Exercise aim
Count every line of the listing where the string "para" occurs, and reply with the count alone.

Input material
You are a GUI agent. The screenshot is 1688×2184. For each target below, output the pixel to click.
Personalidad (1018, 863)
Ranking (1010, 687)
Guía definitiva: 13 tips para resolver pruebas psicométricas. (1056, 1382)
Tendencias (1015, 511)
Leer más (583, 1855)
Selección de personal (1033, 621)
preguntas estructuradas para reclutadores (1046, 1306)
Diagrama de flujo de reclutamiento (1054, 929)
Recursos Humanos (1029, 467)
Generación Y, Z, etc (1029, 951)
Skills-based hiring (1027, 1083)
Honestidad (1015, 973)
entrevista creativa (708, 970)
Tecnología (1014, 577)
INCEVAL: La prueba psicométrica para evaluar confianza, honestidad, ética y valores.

Result of this task
3